--- START Excerpt provided ---

Dictionary of National Biography, 1885-1900/Hastings, Selina
HASTINGS, SELINA, Countess of Huntingdon (1707–1791), second of three daughters and coheiresses of Washington Shirley, second Earl Ferrers, was born on 24 Aug. 1707. She married on 3 June 1728 Theophilus Hastings, ninth earl of Huntingdon, and resided with him at Dunnington (or Donington) Park, in the parish of Castle Donington in Leicestershire. In the early part of her married life she was merely known as the Lady Bountiful of her own immediate neighbourhood, until she was ‘converted’ by her sister-in-law, Lady Margaret Hastings. In the popular phraseology, she ‘turned methodist,’ to the great dismay of her friends, who asked Lord Huntingdon to interfere. Lord Huntingdon recommended a conversation, which proved fruitless, with Bishop Benson, his old tutor at Oxford, but interfered no further. Lady Huntingdon identified herself the remainder of her long life with ‘the people called methodists,’ and her husband frequently attended with her George Whitefield's preaching, though he never became an actual convert. Lady Huntingdon was mainly instrumental in introducing the ‘new light’ into aristocratic circles, into which it probably would never otherwise have found its way. Her frequent visits at Twickenham, the residence of her aunt, Lady Frances Shirley, brought her also into contact with some of the chief literary celebrities of the day.

--- END Excerpt provided ---

• **Exercise directions**
Answer these questions from the dictionary entry on Selina Hastings:
1. On what date was she born?
2. Who converted her?
3. Whose residence at Twickenham did she often visit?
The material after this entry has no connection to it.

--- START Supplied material ---

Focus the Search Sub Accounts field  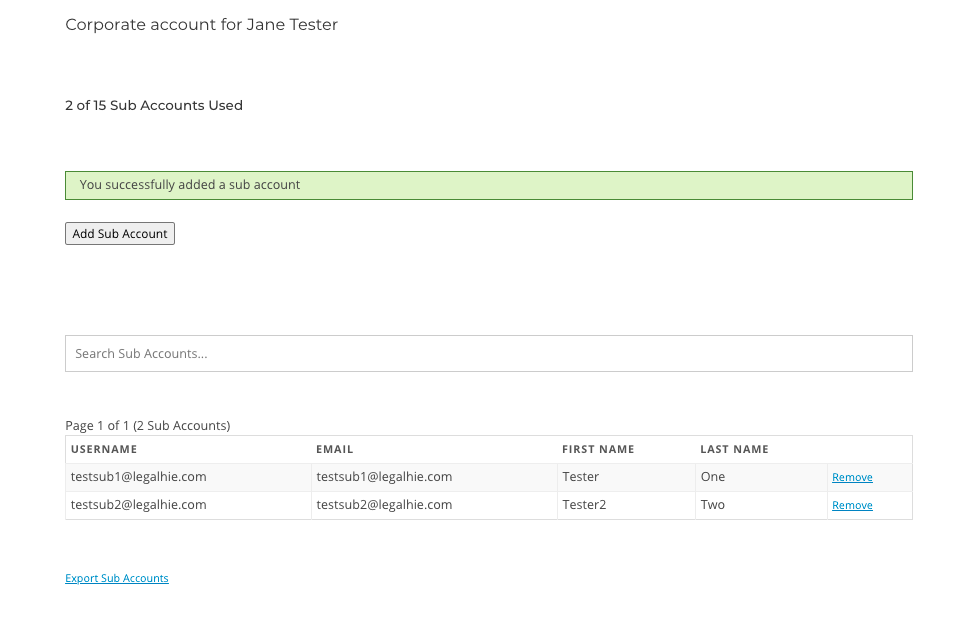click(x=488, y=353)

--- END Supplied material ---

• **Output of the exercise**
1. 24 August 1707.
2. Her sister-in-law, Lady Margaret Hastings.
3. Her aunt, Lady Frances Shirley.